▸ TASK DIRECTIONS:
Beginning at the line that contains "Screen dimensions: 747x360", reproduce the entries below exactly, ending with the line that contains "The height and". Omit each picture.
[PROVIDED ENTRIES — start]
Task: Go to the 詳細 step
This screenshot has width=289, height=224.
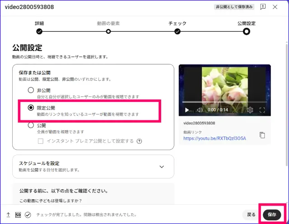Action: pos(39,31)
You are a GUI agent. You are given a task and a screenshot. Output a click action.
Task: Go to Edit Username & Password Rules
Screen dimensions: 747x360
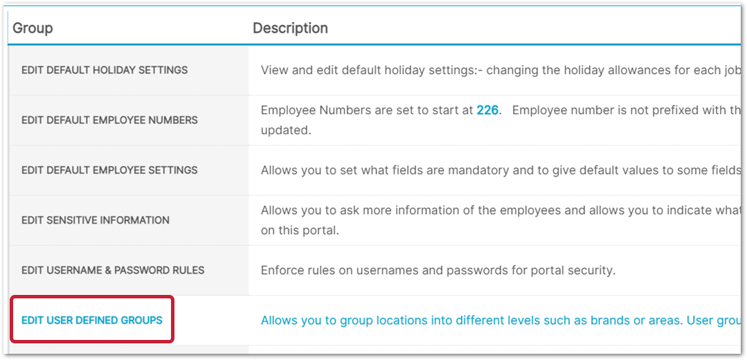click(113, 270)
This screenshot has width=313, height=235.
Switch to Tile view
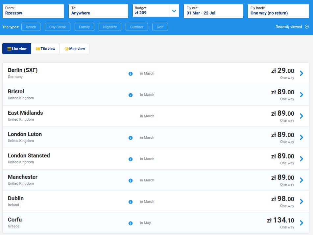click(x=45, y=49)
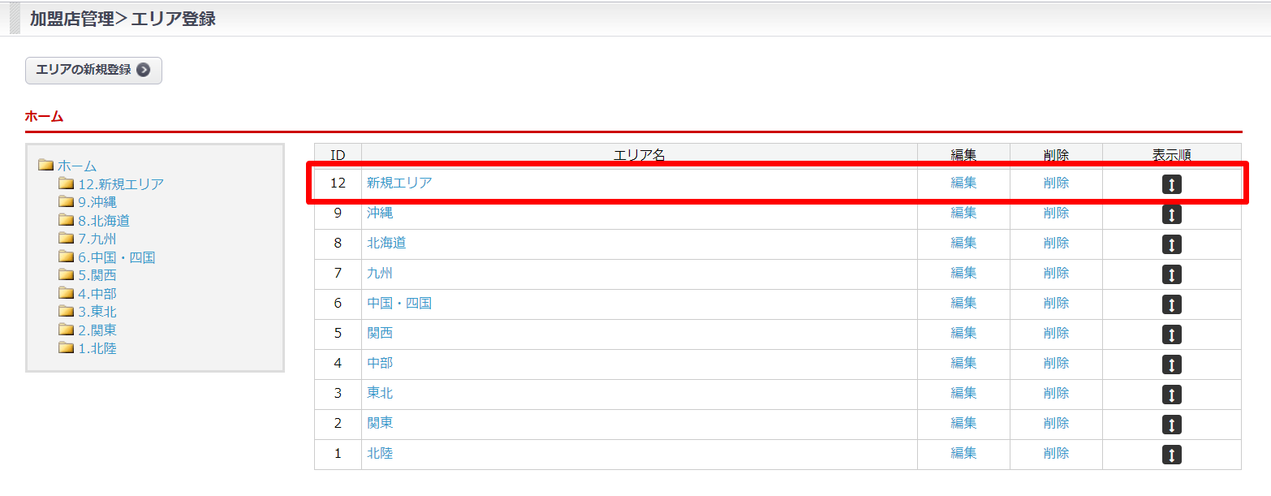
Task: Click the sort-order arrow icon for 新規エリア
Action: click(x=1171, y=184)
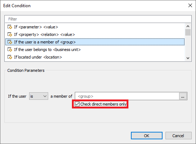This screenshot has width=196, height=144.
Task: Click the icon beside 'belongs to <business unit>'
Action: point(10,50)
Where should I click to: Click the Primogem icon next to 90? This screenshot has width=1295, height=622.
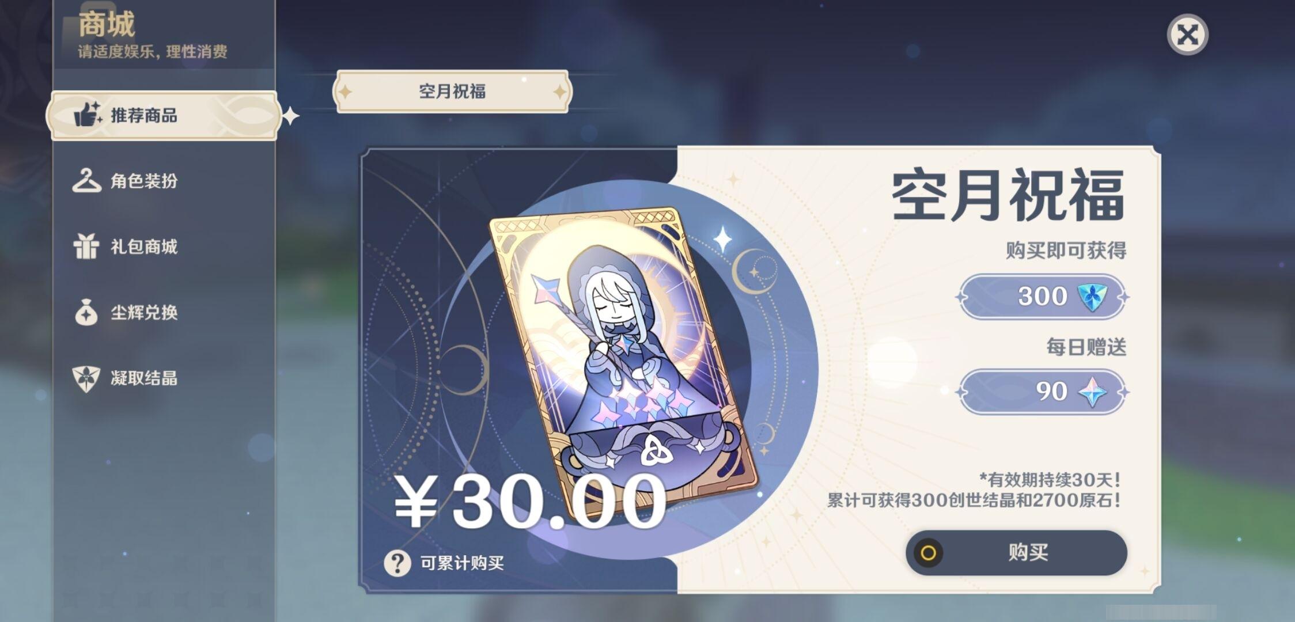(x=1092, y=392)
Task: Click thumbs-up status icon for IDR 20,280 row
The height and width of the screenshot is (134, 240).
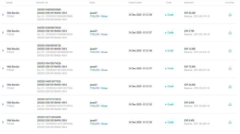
[PROVIDED ENTRIES — finish]
[PROVIDED ENTRIES — start]
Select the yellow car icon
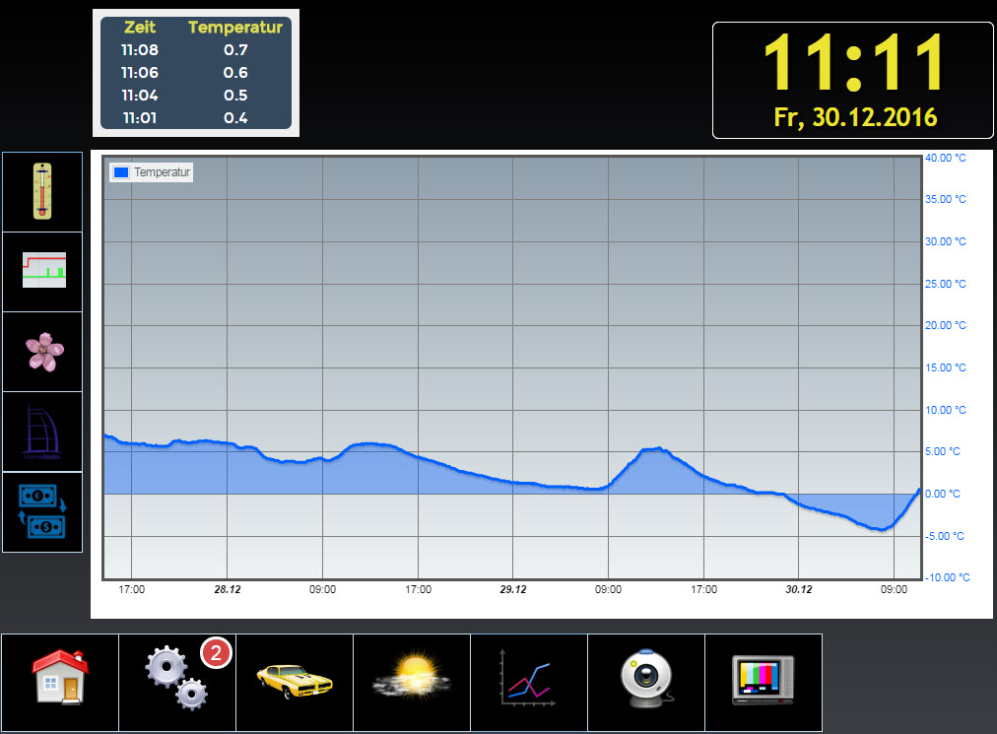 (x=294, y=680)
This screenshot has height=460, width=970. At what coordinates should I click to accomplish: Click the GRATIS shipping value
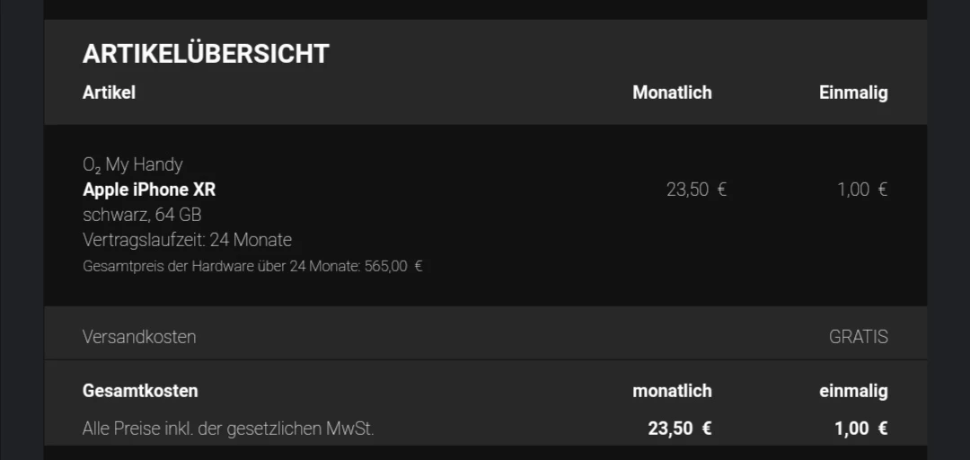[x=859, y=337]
[PROVIDED ENTRIES — finish]
[PROVIDED ENTRIES — start]
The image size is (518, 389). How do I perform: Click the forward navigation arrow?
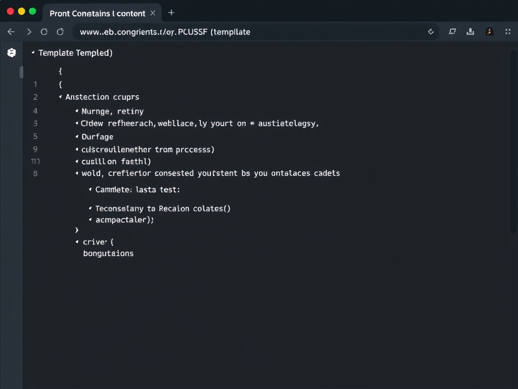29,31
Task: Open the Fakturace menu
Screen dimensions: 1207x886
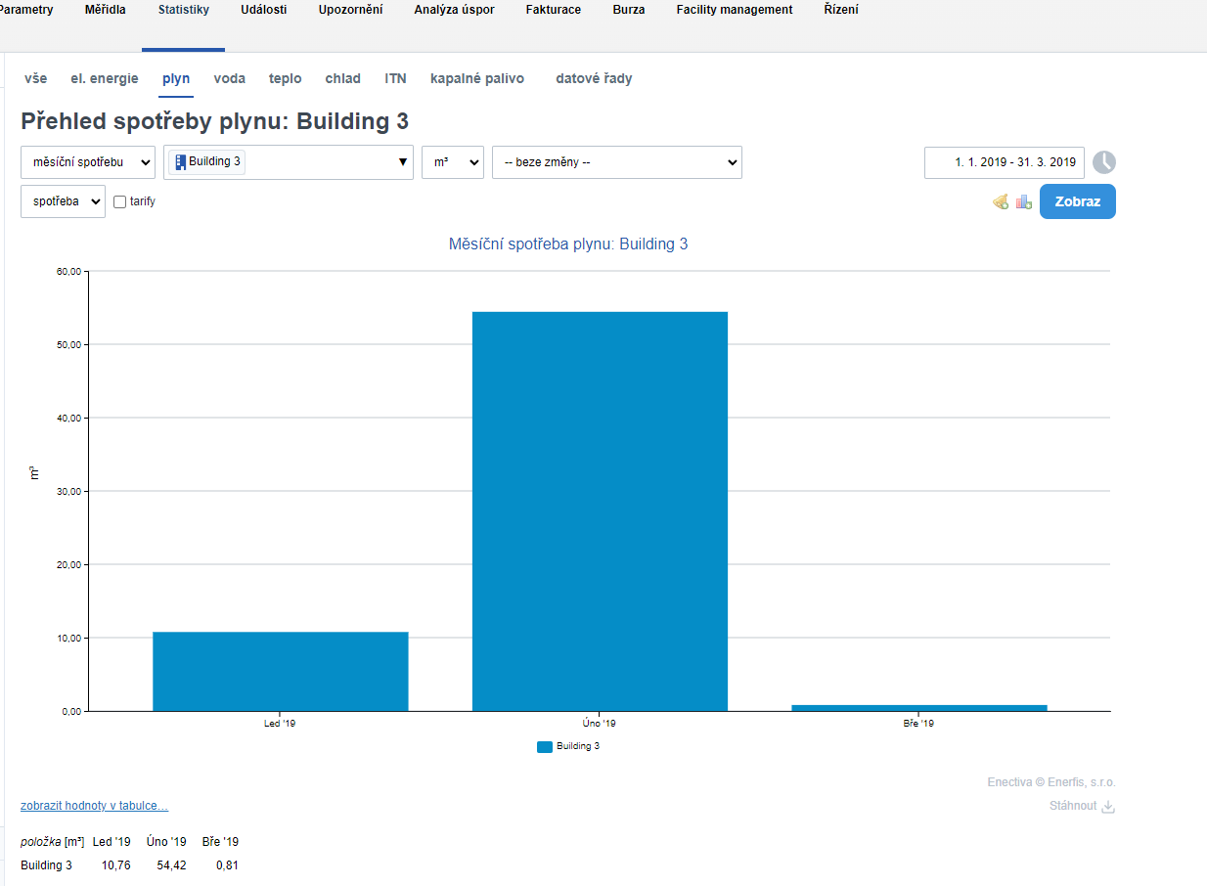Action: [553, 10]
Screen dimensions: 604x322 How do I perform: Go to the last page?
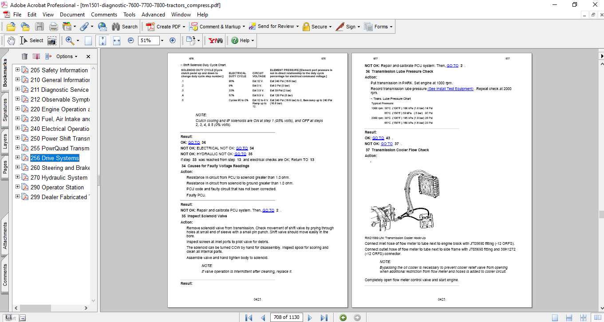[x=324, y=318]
[PROVIDED ENTRIES — finish]
▸ COMPLETED EXERCISE:
Screen dimensions: 747x360
click(113, 270)
This screenshot has width=313, height=235.
Switch to Tile view
click(x=45, y=49)
Task: Click the sort-order arrow icon for 新規エリア
Action: click(x=1171, y=184)
This screenshot has width=196, height=144.
Task: Click the icon beside 'belongs to <business unit>'
Action: point(10,50)
Where should I click to: Click the Primogem icon next to 90? This screenshot has width=1295, height=622.
(x=1092, y=392)
Task: Click thumbs-up status icon for IDR 20,280 row
The height and width of the screenshot is (134, 240).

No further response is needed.